そうなると、水素エネルギーの出番!と考える人も多いかもしれないけれど、実は燃料電池は水素から電気へ変換するときの効率があまり良くない。

まあ、地球の裏側から電気を送電線で運ぶことを考えれば、それでもマシかもしれないが、水を電気分解して水素を発生するときにもロスは発生するし、水素を高圧で圧縮するのにもエネルギーは必要になる。

イーロン・マスクなども指摘しているが、実は燃料電池というのはエネルギー変換の方法としてはあまり良い選択肢とは言えない。

もちろん、それでも地球の裏側から送電線で電気を運ぶよりはマシかもしれないが、たぶんそれよりはもうちょっと良い方法がある。

それは、エネルギーを物質に変えてから運ぶ、という方法だ。

エネルギーを物質に変えてから運ぶ

アルミニウムという金属があるが、この金属は生産するのに大量の電力を消費する。「電気の缶詰」などとも呼ばれることがあるくらいに電力を消費する。そのため、このアルミニウムは主に電力が豊富に得られる地域で生産される。そして、日本に送られて来る。

もちろん、電力を一旦水素に変えて、日本に運んでから、燃料電池で電気に変えて、アルミニウムの生産する…なんてこともできるが、そんな無駄なことはたぶんしない。効率が悪すぎるからだ。

つまり、エネルギーをエネルギーのまま運ぶのではなく、一旦何かの物体に変えてから運ぶ。そうすることで、実質的にエネルギーを効率的に運ぶことができる。
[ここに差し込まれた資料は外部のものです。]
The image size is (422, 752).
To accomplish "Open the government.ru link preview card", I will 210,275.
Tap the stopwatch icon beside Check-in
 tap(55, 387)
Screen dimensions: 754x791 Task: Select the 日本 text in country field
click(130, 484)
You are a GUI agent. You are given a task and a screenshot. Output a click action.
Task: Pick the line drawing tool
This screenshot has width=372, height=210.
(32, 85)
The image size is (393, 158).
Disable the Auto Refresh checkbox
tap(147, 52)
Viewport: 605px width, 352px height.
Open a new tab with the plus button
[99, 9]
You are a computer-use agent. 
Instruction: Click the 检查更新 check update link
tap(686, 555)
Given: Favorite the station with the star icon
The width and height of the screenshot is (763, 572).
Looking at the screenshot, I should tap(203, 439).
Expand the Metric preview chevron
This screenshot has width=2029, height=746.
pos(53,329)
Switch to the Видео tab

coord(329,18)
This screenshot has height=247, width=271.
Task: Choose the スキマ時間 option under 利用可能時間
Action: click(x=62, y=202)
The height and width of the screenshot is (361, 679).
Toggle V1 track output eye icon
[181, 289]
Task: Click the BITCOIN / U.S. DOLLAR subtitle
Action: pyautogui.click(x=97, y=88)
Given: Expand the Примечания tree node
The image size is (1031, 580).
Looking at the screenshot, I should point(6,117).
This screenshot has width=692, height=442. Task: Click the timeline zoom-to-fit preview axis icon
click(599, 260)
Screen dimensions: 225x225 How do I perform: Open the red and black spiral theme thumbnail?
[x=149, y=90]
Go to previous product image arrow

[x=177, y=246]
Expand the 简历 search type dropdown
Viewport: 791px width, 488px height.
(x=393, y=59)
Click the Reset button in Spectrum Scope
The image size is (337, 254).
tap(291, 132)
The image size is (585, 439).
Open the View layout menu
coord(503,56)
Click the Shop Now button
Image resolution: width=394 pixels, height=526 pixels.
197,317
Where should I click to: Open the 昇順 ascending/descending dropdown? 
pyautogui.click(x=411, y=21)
では、この考え方をアルミニウムではなく太陽光パネルに当てはめてみるとどうだろう?

他の工業製品同様に、太陽光パネルを生産する際にもやはりエネルギーを消費する。大体、太陽光パネルを設置したときに発電できるエネルギーの1年分から3年分くらいのエネルギーだ。

だとすると、もしサウジアラビアで太陽光パネルを生産して、日本まで輸送して、日本の屋根に設置すれば、それは実質的にはサウジアラビアから日本までエネルギーを輸送したのと同じことになるのではないだろうか?

実際には、太陽光パネルが電気を発電する1年から3年の間は待つことになるが、この待ち時間を無視してしまえば、それは結局エネルギーそのものを運んだことと同じことになる。

つまり、エネルギーそのものではなく、エネルギーを生産するものを輸送することで、実はエネルギーを効率良く運べる、というのがこの「メタ輸送」という考え方だ。

エネルギーというと、どうしても石油やガスからの連想から水素エネルギー的なものを思い浮かべてしまう人が多いかもしれないけれども、実は太陽光パネルもエネルギーの輸送に使うことができる。

更に、太陽光パネルをエネルギーの輸送に使うことにはもうひとつメリットがある。それは、運んだ以上のエネルギーを生み出す可能性がある、ということだ。

生産に投入した以上のエネルギーを生み出すことができるなんて、核燃料サイクルみたいだけどもw、実はそういう技術は既に我々の手元にあった…ということなのだ。